Secara tidak disadari, ternyata masyarakat kita lebih memiliki kecendrungan lebih suka berhubungan dengan sesama hanya melalui fasilitas facebook, email atau media sosial lainnya, dibanding bertemu dan bertatap muka. Ironis lagi, para pengguna facebook, lebih dekat dengan orang yang berhubungan didunia internet, atau komunitasnya ketimbang orang yang berada didekatnya. Hal itulah menjadi salah satu yang mengubah budaya yang dimiliki masyarakat.  Bisa dikatakan, munculnya budaya baru, namun disisi lain telah menghilangkan budaya lama.

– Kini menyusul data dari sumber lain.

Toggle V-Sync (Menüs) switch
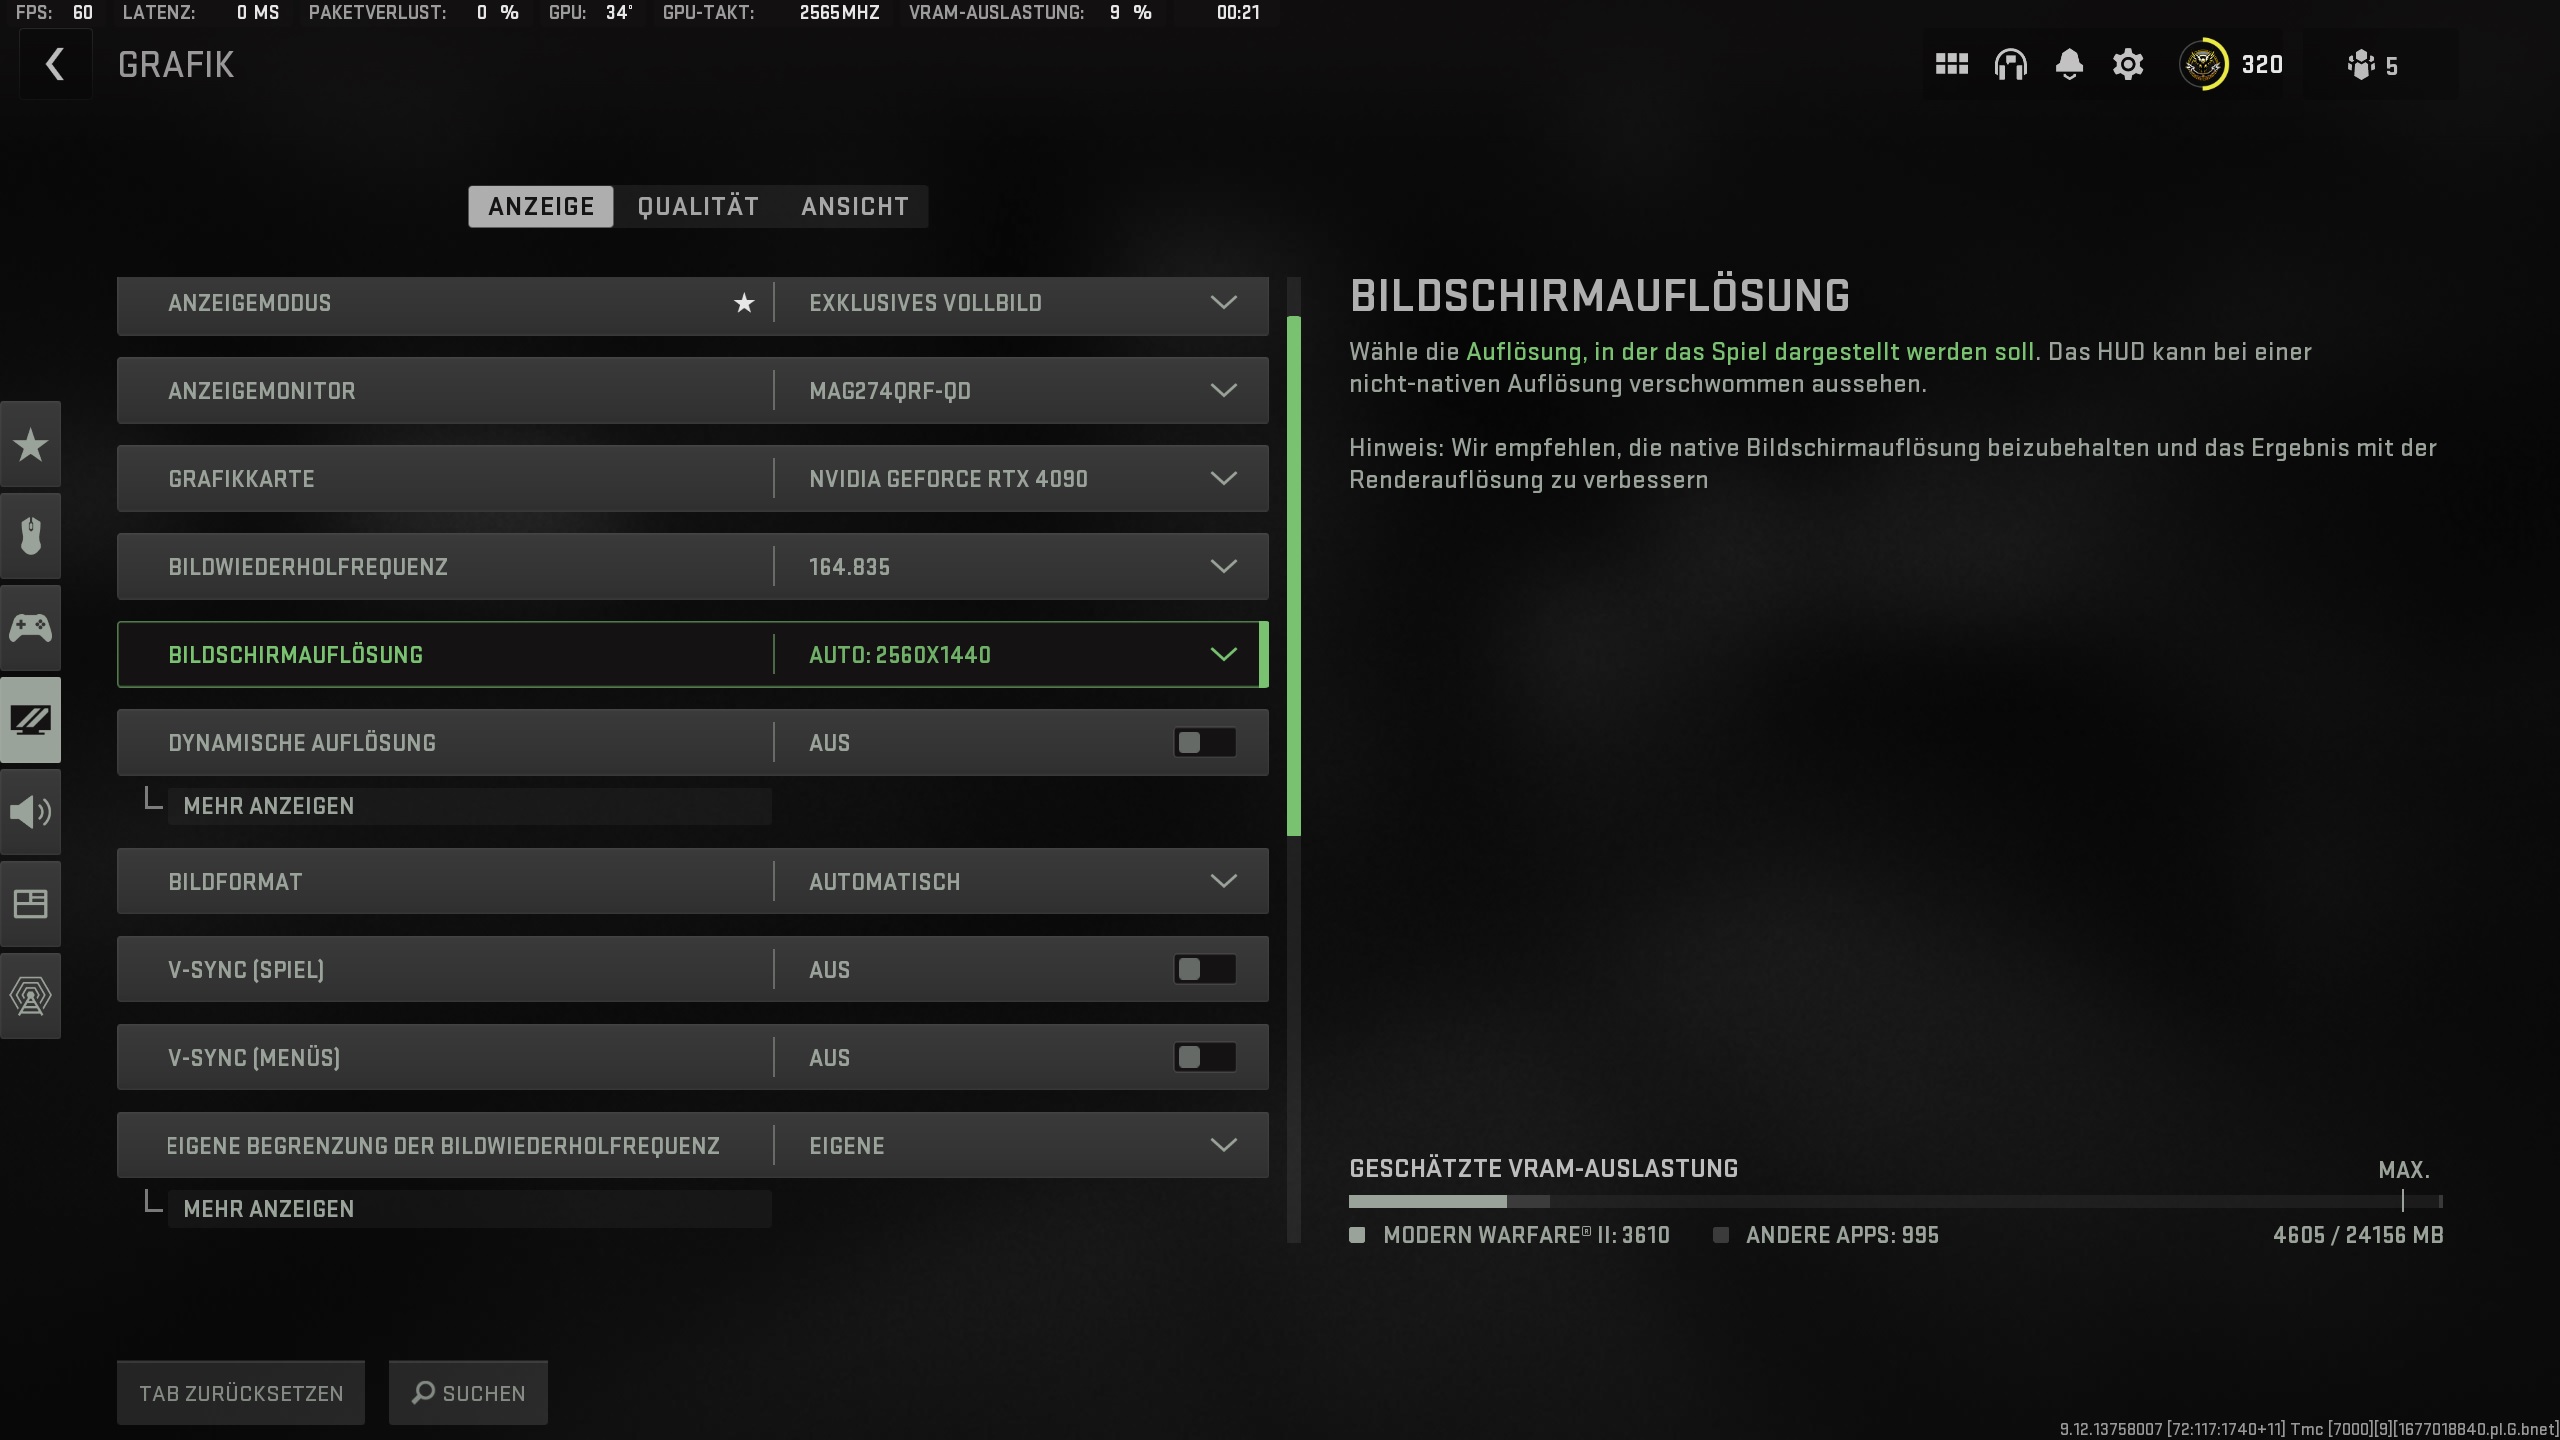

Hubungan sosial secara real/ nyata menjadi kering ketika para pengguna facebook atau situs jejaraing sosial lainnya tak lagi menghadiri sosial gathering, menghindari pertemuan dengan teman-teman atau keluarga, dan lebih memilih berlama-lama menatap komputer atau handphone. Dengan begitu, adanya facebook atau situs jejaring lainnya, mengubah gaya hidup seseorang menjadi lebih modern, karena menurut mereka gaya hidup yang modern adalah dapat mengikuti kemajuan teknologi, sehingga budaya bergeser kepada budaya yang modern.

Bahkan terdapat situasi yang paling mencolok, bila kita berada disebuah halte bus, sering kali kita menjumpai banyak orang asyik dengan handphonenya, dan terkadang tertawa, terkadang serius, terkadang mengumpat karena game yang dimainkan mengalami kegagalan, dan tidak mempedulikan orang disekilingnya. Lalu yang menjadi pertanyaan besarnya adalah apakah budaya kita yang dikenal orang sebagai budaya yang ramah telah tergeser oleh kemajuan teknologi?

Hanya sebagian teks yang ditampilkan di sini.